Data items
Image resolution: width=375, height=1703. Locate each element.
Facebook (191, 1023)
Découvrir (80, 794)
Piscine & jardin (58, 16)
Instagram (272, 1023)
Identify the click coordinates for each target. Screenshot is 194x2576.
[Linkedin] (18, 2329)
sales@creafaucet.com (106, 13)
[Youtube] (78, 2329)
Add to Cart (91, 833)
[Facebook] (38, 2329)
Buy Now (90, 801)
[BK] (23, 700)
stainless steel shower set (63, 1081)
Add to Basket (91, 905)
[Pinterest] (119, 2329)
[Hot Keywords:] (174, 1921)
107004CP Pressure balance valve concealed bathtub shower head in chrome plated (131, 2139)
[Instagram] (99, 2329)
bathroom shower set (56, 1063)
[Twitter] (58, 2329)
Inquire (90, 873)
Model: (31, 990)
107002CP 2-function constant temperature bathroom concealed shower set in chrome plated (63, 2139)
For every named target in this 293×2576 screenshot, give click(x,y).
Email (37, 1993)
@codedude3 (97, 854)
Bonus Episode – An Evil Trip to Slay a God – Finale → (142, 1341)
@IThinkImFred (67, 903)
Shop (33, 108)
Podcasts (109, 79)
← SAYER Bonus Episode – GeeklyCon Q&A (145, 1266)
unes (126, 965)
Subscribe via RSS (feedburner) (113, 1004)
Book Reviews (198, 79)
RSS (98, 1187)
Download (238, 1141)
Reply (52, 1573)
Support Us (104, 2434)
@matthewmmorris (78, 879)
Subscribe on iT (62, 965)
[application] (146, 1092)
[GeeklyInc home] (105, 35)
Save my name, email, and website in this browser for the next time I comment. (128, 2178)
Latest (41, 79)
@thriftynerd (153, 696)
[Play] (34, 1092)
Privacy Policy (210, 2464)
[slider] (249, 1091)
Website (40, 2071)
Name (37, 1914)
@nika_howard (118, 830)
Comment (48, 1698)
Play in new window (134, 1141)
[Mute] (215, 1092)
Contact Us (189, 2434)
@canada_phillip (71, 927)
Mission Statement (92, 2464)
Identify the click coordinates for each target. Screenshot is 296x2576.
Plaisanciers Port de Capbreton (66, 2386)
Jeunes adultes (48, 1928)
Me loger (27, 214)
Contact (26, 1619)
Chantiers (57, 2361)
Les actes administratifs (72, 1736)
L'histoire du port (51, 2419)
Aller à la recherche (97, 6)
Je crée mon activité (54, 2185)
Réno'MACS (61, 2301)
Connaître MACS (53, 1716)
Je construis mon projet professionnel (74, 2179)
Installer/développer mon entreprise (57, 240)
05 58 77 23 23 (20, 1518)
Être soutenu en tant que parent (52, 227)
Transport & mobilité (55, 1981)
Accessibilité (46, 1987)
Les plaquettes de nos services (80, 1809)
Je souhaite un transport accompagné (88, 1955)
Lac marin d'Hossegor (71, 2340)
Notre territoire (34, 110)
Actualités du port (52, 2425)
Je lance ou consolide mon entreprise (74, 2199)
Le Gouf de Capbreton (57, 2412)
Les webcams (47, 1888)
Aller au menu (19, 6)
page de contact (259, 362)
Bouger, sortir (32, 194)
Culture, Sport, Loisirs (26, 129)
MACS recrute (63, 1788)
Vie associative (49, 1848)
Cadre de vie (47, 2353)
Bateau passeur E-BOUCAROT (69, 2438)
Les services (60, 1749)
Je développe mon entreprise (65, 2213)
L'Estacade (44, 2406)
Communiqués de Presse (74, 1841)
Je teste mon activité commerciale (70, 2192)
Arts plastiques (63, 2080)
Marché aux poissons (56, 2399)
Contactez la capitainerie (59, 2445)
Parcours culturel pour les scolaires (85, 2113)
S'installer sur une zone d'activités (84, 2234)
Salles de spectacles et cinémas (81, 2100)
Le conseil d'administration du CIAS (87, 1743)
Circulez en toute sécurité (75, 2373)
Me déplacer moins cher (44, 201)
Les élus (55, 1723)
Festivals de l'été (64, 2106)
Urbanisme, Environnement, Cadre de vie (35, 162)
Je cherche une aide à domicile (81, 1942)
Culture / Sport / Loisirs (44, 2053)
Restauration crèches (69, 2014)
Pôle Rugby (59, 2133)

* **Exercise aim**
Repeat exactly the lines from the first line of the records above through the line containing "[Youtube] (78, 2329)", both included, and nothing else.

* **Solution for this exercise**
Image resolution: width=375, height=1703. Locate each element.
Facebook (191, 1023)
Découvrir (80, 794)
Piscine & jardin (58, 16)
Instagram (272, 1023)
Identify the click coordinates for each target. Screenshot is 194x2576.
[Linkedin] (18, 2329)
sales@creafaucet.com (106, 13)
[Youtube] (78, 2329)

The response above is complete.